Les députés iraniens présentent un projet de loi sur la gestion du détroit d'Hormuz alors que le conflit avec les États-Unis s'intensifie
Les récents affrontements entre les États-Unis et l'Iran ont anéanti les espoirs d'un retour à la normale dans le détroit d'Hormuz, une voie navigable cruciale, mettant en péril un mémorandum d'accord signé par les deux parties le mois dernier. Lors d'une session parlementaire surprise lundi soir, les députés iraniens ont brandi des drapeaux rouges de vengeance, invoquant la mémoire du Guide suprême, l'Ayatollah Ali Khamenei, et d'autres hauts responsables tués lors de la première journée de guerre déclenchée par les États-Unis et Israël le 28 février.
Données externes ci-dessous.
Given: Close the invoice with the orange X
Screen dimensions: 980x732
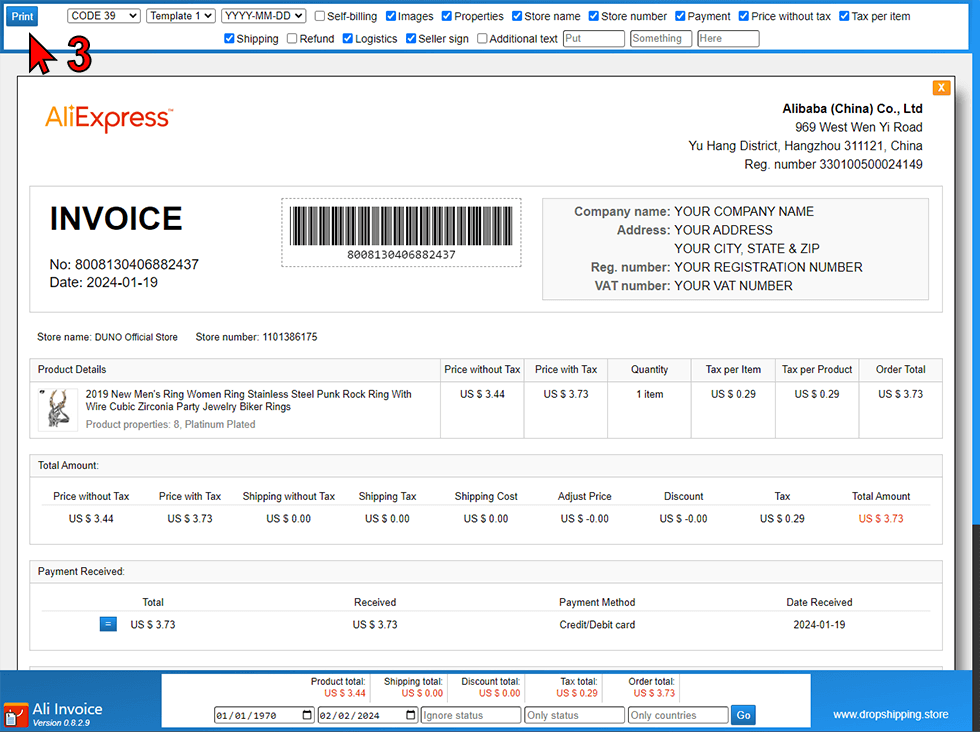Looking at the screenshot, I should (941, 88).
Les parlementaires les plus radicaux ont également introduit une motion intitulée "Action stratégique pour la sécurité et le progrès durable du détroit d'Hormuz et du golfe Persique", qui pourrait être débattue ou adoptée lors de futures sessions.
"Nous restons fermes dans la défense de nos lignes rouges, notamment en ce qui concerne la gestion du détroit d'Hormuz", a déclaré Ebrahim Azizi, président de la commission de la sécurité nationale du parlement, dans un message publié sur les réseaux sociaux mardi. "Ceci n'est que la première étape ; d'autres mesures suivront."
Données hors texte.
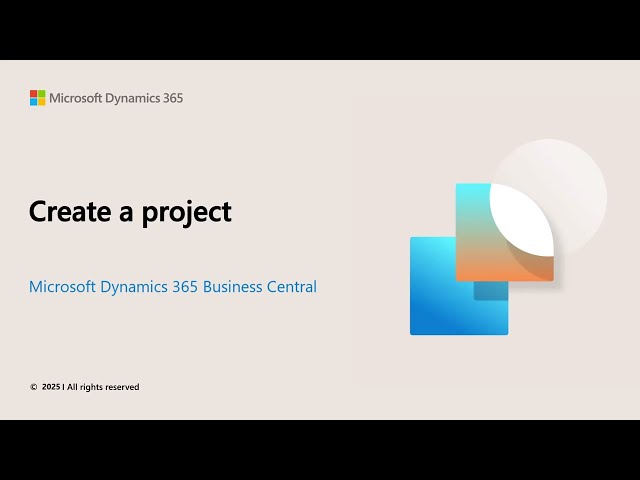Click "365" in the top header logo text

click(172, 98)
Le texte officiel du projet n'a pas été rendu public, mais l'idée d'une telle législation est discutée depuis des mois par des députés opposés aux négociations avec les États-Unis, qui souhaitent formaliser le contrôle et la souveraineté iraniens sur le détroit, par lequel transite un cinquième de l'énergie mondiale en temps de paix. Un projet antérieur avait été publié par les médias d'État en mai, mais on ignore quelles modifications ont été apportées depuis.
Ce document stipulait que les navires battant pavillon américain ou israélien seraient interdits de passage, de même que les navires militaires, de renseignement ou "hostiles" appartenant à des pays ou individus agissant contre l'"axe de résistance" soutenu par Téhéran, tel que déterminé par les forces armées iraniennes. Tous les navires devraient obtenir des permis, déclarer leur cargaison et payer des frais, et ne pourraient utiliser que le nom "golfe Persique" sous peine de se voir bloquer le passage, voire confisquer jusqu'à 20 % de la valeur de leur cargaison, les recettes étant destinées à l'armée et à la reconstruction des infrastructures, selon le projet de mai.
Le président américain Donald Trump a déclaré lundi que Washington entendait percevoir 20 % de la valeur de la cargaison des navires en tant que nouveau "gardien" du détroit d'Hormuz, qu'il a affirmé rester ouvert si les navires empruntent une route sud soutenue par les États-Unis près d'Oman, rejetée par Téhéran.